Enfin qui parle d’architecture ? Quand on sait le temps qu’il faut, dans les mairies, les conseils généraux ou régionaux, pour réfléchir et se mettre d’accord sur les plans de bâtiments neufs, on se dit que nos salles de classes vont encore être rectangulaires, closes et non modulables pour quelques décennies encore ! Et ce d’autant plus que ces collectivités locales ou territoriales, pleines de bonne volonté, sont en attente des réflexions et des préconisations de l’État à ce sujet… qui tardent ou ne viennent pas.
Quand les sollicitations sociales sont permanentes, comment réussir à mobiliser l’attention des élèves, assis six heures par jour à écouter ? Peut-on continuer à interdire les outils numériques personnels quand chacun d’eux est un terminal ouvert sur le monde ? Comment faire évoluer les examens pour permettre l’évaluation des capacités à se saisir des connaissances disponibles en ligne et à se les approprier ?
Dans mon article de février dernier, je poursuivais : «Quand le cours est ennuyeux, que le professeur parle seul déjà depuis quarante minutes, qu’il est bientôt l’heure de sortir, que l’attention s’est définitivement évanouie, ne pas répondre par texto, sous la table, sans regarder le clavier, à la question posée par un camarade “T où, tu fais koi ?”, ne serait-elle pas une transgression des conventions sociales pire que l’irrespect montré alors à son professeur ? ».
Qu’est-ce qui a changé depuis ? Rien.
J’ai montré, voir ce billet tout récent, que les règlements intérieurs des lycées s’étaient renforcés de mesures aussi répressives que stupides à l’encontre de l’outillage numérique personnel des élèves.
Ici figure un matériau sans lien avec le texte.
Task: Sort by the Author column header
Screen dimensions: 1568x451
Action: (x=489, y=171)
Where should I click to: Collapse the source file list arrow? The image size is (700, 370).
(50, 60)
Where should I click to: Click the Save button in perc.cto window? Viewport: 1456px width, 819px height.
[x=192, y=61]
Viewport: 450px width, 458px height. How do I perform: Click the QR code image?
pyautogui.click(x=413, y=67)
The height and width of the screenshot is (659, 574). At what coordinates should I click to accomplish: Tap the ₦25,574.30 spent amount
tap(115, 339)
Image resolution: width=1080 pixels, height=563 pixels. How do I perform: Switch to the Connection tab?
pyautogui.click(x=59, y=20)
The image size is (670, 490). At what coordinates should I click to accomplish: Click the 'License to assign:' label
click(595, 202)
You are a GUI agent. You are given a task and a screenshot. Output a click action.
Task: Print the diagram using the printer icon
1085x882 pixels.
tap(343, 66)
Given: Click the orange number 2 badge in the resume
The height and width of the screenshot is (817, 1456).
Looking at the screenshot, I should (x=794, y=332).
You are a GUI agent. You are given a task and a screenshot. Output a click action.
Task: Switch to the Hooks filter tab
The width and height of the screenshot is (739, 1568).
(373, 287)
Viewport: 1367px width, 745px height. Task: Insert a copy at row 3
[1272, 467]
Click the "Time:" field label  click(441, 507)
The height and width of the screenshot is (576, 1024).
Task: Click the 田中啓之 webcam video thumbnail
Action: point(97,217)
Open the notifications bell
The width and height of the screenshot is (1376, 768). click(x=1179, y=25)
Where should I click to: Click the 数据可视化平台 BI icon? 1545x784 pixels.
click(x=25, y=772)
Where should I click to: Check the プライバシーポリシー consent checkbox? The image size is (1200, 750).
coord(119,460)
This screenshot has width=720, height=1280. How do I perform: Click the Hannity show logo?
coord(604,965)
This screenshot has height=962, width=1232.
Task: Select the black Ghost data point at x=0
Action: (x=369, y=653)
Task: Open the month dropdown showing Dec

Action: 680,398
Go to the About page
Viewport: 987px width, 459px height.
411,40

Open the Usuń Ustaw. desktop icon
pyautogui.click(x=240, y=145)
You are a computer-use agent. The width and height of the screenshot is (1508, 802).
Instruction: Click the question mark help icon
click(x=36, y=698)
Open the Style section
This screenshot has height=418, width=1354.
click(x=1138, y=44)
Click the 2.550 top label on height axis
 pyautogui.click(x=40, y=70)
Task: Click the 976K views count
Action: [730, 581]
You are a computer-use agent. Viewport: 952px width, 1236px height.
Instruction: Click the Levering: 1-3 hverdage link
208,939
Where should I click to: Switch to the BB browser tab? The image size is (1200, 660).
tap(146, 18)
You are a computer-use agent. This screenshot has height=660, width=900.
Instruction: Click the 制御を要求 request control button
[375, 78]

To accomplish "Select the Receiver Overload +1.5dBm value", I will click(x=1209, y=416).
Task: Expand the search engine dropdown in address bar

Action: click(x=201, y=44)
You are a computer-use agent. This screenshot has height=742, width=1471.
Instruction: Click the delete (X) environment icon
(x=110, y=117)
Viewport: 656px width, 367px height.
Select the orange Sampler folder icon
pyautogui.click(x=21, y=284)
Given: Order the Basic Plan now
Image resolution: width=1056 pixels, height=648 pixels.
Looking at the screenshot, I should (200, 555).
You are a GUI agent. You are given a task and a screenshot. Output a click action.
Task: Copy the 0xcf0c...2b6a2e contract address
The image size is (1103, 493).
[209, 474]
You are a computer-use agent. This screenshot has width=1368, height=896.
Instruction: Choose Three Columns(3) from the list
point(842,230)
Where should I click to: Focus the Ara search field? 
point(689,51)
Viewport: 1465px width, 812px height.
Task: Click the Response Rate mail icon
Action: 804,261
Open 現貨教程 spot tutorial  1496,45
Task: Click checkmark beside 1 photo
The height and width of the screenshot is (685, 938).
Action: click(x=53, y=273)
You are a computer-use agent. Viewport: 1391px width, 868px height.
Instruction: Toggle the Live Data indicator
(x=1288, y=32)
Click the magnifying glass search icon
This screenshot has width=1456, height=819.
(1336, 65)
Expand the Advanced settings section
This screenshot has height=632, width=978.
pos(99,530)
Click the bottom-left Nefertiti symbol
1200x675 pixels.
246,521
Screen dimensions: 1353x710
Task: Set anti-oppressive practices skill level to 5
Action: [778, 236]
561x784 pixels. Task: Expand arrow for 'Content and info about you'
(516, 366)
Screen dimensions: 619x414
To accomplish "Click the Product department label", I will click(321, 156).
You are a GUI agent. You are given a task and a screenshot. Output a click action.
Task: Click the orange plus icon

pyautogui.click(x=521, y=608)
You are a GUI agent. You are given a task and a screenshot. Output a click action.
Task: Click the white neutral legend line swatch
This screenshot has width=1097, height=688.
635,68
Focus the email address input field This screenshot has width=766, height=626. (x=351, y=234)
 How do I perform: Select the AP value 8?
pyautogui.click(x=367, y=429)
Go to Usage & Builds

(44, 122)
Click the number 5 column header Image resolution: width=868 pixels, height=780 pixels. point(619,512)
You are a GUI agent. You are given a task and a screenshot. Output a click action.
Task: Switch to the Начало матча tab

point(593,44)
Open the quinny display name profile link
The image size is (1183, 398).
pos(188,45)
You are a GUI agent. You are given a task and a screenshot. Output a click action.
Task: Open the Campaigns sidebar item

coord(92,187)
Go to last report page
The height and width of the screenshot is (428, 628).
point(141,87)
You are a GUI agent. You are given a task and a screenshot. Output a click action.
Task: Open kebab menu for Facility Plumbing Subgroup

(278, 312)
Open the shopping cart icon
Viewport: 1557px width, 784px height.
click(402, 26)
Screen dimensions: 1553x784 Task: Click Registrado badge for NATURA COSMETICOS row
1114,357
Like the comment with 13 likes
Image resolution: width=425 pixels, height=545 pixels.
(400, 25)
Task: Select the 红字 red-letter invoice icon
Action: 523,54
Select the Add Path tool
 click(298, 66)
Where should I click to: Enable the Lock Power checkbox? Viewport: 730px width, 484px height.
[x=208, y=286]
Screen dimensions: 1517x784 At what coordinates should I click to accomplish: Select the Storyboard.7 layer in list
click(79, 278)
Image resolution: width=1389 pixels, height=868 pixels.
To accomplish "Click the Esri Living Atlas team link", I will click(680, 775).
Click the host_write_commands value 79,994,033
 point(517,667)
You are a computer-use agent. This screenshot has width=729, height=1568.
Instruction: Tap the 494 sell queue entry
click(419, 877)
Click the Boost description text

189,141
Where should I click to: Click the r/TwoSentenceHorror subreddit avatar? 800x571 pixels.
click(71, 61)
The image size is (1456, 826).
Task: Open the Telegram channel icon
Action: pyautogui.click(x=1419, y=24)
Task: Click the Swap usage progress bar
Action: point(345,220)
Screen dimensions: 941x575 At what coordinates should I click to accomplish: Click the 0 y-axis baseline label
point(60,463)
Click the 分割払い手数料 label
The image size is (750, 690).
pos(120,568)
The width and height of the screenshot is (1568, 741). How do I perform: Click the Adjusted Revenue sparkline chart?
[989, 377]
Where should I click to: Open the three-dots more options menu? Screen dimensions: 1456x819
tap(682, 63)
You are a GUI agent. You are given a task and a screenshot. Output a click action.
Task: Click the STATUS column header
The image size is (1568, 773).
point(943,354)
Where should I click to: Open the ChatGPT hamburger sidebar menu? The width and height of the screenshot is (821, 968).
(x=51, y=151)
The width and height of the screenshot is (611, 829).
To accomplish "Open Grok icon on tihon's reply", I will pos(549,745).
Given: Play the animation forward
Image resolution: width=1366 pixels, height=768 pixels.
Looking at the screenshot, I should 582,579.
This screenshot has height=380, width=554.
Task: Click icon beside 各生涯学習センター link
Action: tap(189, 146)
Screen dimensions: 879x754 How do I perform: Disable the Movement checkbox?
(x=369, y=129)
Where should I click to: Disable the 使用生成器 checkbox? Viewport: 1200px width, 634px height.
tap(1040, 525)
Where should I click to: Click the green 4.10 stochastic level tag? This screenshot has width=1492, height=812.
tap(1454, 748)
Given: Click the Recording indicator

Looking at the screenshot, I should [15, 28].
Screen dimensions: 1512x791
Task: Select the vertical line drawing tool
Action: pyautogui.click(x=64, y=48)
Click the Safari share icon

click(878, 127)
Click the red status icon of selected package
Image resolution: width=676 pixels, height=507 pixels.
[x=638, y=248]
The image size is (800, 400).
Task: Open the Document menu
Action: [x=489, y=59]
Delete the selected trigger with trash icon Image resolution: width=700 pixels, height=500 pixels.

Vous pouvez sans peine imaginer la manière dont on considère ces outils en collège et à l’école, où ils sont plus rares, il est vrai.
À l’exception de professeurs peu nombreux qui n’hésitent pas, contre leur hiérarchie, à transgresser les lois et les règlements, là encore, rien ne risque de changer avant de très longues années.
Et là, si je voulais être encore plus en colère, je vous parlerais de la façon scandaleuse dont sont organisés le diplôme national du brevet et le baccalauréat — voir ce billet récent.
Comment faire évoluer la posture immémoriale et intangible du maître seul possesseur et transmetteur des connaissances quand ces dernières sont médiatisées et disponibles partout et à tout moment ? Comment accompagner alors les élèves dans la construction de leurs savoirs ?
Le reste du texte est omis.